Os beats tiveram construções entre o eletrônico e o analógico, mas o fato é que a organicidade do álbum ultrapassa essas categorias, pois o cuidado com o qual o disco foi preparado e sua qualidade, deixa esses detalhes técnicos para trás. E é exatamente a palavra cuidado e a palavra atenção, as que melhor definem para nós o que esse disco possui de tão importante, para esse momento, mas também para as novas gerações que um dia farão contato com ele.
O release que recebemos elege os temas: movimento e resistência, como os principais sobre os quais o disco seria a expressão. De nossa parte, entendemos dando um passo atrás, que é o cuidado de si e do outro, assim como a atenção ao momento e a tradição, o que possibilita a construção dessa ideia de movimento e a resistência necessária para vivermos sempre em busca da felicidade e do bem comum.

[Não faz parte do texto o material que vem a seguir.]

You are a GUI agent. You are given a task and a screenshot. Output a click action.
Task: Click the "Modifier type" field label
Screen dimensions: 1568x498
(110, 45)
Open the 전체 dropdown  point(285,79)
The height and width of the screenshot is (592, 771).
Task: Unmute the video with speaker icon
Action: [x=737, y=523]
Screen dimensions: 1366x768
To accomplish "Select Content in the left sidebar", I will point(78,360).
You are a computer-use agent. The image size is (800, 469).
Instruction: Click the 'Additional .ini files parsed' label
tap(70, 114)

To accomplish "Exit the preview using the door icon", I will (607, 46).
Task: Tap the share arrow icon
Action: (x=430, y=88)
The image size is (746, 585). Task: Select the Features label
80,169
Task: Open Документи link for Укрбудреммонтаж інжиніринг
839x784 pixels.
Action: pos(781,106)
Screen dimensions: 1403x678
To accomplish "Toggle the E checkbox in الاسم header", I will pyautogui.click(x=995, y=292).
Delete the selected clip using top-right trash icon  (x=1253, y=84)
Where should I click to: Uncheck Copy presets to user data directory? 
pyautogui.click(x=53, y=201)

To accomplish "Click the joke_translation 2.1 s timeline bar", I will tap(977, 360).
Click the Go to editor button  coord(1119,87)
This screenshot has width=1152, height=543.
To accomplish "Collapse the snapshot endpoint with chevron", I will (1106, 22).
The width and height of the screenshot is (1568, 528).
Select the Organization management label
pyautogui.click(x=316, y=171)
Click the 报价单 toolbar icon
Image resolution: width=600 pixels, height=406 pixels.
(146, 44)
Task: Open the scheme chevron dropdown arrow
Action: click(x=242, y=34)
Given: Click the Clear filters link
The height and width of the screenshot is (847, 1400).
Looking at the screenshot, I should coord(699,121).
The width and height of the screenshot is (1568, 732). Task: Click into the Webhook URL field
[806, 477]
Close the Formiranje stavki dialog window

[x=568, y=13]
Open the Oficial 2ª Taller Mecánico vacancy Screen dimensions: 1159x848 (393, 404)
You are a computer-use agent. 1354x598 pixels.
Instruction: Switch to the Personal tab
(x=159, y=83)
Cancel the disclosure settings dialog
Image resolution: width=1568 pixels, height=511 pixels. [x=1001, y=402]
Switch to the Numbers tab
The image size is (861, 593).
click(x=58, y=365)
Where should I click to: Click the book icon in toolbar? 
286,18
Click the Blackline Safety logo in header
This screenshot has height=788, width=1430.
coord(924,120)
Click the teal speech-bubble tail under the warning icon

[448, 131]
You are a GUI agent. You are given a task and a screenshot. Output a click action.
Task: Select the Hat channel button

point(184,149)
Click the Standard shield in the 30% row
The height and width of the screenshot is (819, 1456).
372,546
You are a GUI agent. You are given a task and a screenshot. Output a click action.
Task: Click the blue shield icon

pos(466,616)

É a atenção ao contexto social, histórico e político o motor que faz a artista nos chamar a atenção para o fato de que apenas nos mantendo em movimento poderemos resistir aos tempos sombrios que nos assalta. A ideia de que precisamos fazer o baile seguir resistindo juntos, permanecendo e ficando vivos, é uma expressão do próprio cuidado de si, que entende a alteridade como elemento constitutivo de si mesma. Cuidado de si que é capaz de reconhecer através de uma necessária auto exegese, que o desejo pode e deve assumir outras expressões de modo a não reconhecer os padrões normativos. Dito de outro modo, as expressões da sexualidade, mas não só, o desejo em suas diversas expressões, é sempre político.
Mas também no diálogo com outras linguagens constitutivas do rap como a música eletrônica em faixas como Fumaça e Liquidez, parceria sua com 1Lum3 e beat do Gustavo Lessa, DevidaMente Controlada e na faixa título: Selvagem como o vento. as duas produzidas por Jonera. Aquela boa e velha malandragem se faz presente, com a sagacidade, malemolência e a busca por algo verdadeiro, na produção de Amargo na faixa Zona de Segurança. Onde aquela relação de alteridade acima mencionada, encontra um excelente exemplo aqui, juntamente com a noção de cuidado de si.
Sua identidade ameríndia se faz presente logo na faixa de abertura, Violeta Se Fue, onde de algum modo a rapper emula a herança do seu Chile pré ditadura, ao se referir a grande Violeta Parra. Ao mesmo tempo em que diagnostica o momento e a si mesma, com a mesma força/suavidade que busca o outro e a instauração de outros mundos possiveis, mesmo restritos a um quarto. Amor e amizade como célula revolucionária, aliança e cuidado com o outro que se prolonga na faixa seguinte, Fique Viva outra produção de Amargo.
Todos esses movimentos denotam o disco como portador do vento como uma força da natureza, assim como as músicas presentes se tornam uma espécie de pneuma (sopro divino em latim) político e ético. Algo que precisamos respirar fortemente nesses tempos, da mesma forma que precisamos desse devir-vento, para não nos aprisionarmos em doenças, ou padrões, no medo da repressão, que de hora em diante se fará mais forte do nunca em nosso país. Brisa Flow cavalga em sua vassoura de bruxa esse vento ético/político e musical/poético, para nos trazer: cuidado, atenção, movimento e resistência.
O disco finaliza com sons de chuva e trovão, no entanto, a doçura, a atenção e o cuidado que Brisa Flow nos dispensa ao longo de todo o álbum, nos tranquiliza, pelo menos durante a audição. E terminamos a obra com aquela sensação de que findada a tempestade, o sol nascerá de novo, não importa quanto tempo dure, nós resistiremos e podemos contar com ela.
Escute Selvagem Como o Vento (2018), e veja como um dos maiores nomes de sua geração permanece sem ser reconhecida, mas não desiste de nos entregar sempre o melhor que sua música tem a nos oferecer.